- DVD cover
- הבולשת חוקרת
- Directed by: Marek Rozenbaum
- Written by: Haim Marin
- Produced by: Marek Rozenbaum
- Starring: Haim Renan Assi Levy Osnat Fishman David Danino Eyal Rozales Moshe Ivgy Marek Rozenbaum Aki Avni
- Cinematography: Valentin Belonogov
- Edited by: Anat Lubarsky
- Music by: Efi Shoshani
- Production company: Transfax Film Productions Ltd
- Release date: 12 October 2000;
- Running time: 94 minutes
- Country: Israel
- Language: Hebrew

= The Investigation Must Go On =

The Investigation Must Go On (הבולשת חוקרת, translit. Haboleshet Hokeret) is a 2000 Israeli drama film directed by Marek Rozenbaum, which was nominated for 8 Israeli Film Academy Awards.

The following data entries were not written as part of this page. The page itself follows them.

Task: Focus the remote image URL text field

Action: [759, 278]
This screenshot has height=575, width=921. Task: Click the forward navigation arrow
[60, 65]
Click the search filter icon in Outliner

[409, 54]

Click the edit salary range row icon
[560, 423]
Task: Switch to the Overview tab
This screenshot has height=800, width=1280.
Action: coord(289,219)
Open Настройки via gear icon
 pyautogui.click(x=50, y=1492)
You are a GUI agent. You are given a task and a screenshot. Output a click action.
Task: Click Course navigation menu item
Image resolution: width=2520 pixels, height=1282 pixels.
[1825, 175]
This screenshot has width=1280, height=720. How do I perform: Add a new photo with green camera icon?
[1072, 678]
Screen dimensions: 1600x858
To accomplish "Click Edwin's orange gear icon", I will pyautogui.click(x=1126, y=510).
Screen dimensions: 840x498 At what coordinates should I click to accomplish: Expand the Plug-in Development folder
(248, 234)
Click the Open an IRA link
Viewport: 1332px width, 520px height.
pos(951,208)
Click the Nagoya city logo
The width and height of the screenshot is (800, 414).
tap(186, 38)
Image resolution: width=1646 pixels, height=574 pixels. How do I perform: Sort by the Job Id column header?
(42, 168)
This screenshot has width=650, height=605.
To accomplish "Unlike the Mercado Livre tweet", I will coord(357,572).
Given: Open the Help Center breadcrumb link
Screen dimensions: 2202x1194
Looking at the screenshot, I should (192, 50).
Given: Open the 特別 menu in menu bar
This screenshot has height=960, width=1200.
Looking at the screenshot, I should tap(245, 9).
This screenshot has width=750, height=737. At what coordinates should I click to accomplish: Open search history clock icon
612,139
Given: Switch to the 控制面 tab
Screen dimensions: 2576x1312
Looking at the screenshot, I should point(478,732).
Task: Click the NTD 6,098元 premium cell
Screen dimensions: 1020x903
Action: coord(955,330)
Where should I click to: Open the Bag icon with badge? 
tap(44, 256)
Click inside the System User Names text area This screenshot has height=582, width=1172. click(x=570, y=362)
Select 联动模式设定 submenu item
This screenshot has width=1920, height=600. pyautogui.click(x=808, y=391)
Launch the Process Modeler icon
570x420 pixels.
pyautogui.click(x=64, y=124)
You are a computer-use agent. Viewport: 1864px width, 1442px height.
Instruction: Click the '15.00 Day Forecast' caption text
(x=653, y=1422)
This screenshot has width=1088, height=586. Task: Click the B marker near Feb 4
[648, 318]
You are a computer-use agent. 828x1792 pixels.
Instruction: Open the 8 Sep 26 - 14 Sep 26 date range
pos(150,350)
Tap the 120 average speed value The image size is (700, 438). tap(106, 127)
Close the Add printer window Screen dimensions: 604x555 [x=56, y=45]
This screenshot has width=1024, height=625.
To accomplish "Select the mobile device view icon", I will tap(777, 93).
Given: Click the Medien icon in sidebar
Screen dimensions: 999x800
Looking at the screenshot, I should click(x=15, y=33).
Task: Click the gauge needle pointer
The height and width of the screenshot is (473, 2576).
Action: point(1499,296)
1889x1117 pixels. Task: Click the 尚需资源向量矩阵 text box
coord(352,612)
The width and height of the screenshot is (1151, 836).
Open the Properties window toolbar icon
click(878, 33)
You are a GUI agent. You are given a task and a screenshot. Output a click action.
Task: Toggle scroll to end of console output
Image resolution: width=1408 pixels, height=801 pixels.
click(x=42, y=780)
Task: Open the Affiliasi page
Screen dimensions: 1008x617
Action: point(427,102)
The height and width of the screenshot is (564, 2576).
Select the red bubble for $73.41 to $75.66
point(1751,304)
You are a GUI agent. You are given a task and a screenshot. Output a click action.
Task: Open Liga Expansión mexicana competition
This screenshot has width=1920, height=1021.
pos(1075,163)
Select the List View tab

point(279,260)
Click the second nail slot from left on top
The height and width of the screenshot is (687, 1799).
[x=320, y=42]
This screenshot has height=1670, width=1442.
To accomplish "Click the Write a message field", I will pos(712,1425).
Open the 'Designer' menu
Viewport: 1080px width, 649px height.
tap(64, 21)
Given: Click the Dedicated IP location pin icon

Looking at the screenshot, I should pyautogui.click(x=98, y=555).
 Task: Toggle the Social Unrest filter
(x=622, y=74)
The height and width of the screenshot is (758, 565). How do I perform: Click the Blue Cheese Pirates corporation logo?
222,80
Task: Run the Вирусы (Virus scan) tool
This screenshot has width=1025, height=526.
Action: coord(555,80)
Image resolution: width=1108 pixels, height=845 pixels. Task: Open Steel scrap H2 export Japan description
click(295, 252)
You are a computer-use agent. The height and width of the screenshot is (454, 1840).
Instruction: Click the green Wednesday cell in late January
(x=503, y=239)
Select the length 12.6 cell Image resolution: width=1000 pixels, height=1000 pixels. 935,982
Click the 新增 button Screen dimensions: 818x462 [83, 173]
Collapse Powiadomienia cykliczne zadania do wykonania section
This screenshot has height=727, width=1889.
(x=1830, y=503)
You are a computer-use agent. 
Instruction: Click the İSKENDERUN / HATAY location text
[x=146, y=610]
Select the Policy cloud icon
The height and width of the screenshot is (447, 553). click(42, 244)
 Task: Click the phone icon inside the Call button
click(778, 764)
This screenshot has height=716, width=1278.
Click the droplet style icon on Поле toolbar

This was Rozenbaum's feature directorial debut.

== Plot ==
Police investigator Micha Stein receives a tip that a singer, Shalom Shalom, is responsible for a recent robbery. Stein, who is excessively ambitious, arrests Shalom. A cat-and-mouse follows with two equally stubborn men playing off the contradictions of the characters. A wedding photographer with a crush on Shalom, Shalom's unconventional relationship with his wife, his line of work, his sliding moral compass all work against the inflexible Stein, who becomes captivated by Shalom's wife.

== Cast ==

- Haim Renan as Momi
- Assi Levy as Silvia
- Osnat Fishman as Zohar Shalom
- David Danino as Captain George Ohana
- Eyal Rozales as Robby
- Moshe Ivgy as Shalom Shalom
- Marek Rozenbaum
- Aki Avni as Lt. Micha Shtein

==Reception==
Nominated for 8 Israeli film awards and won a 2000 Wolgin Writing Prize.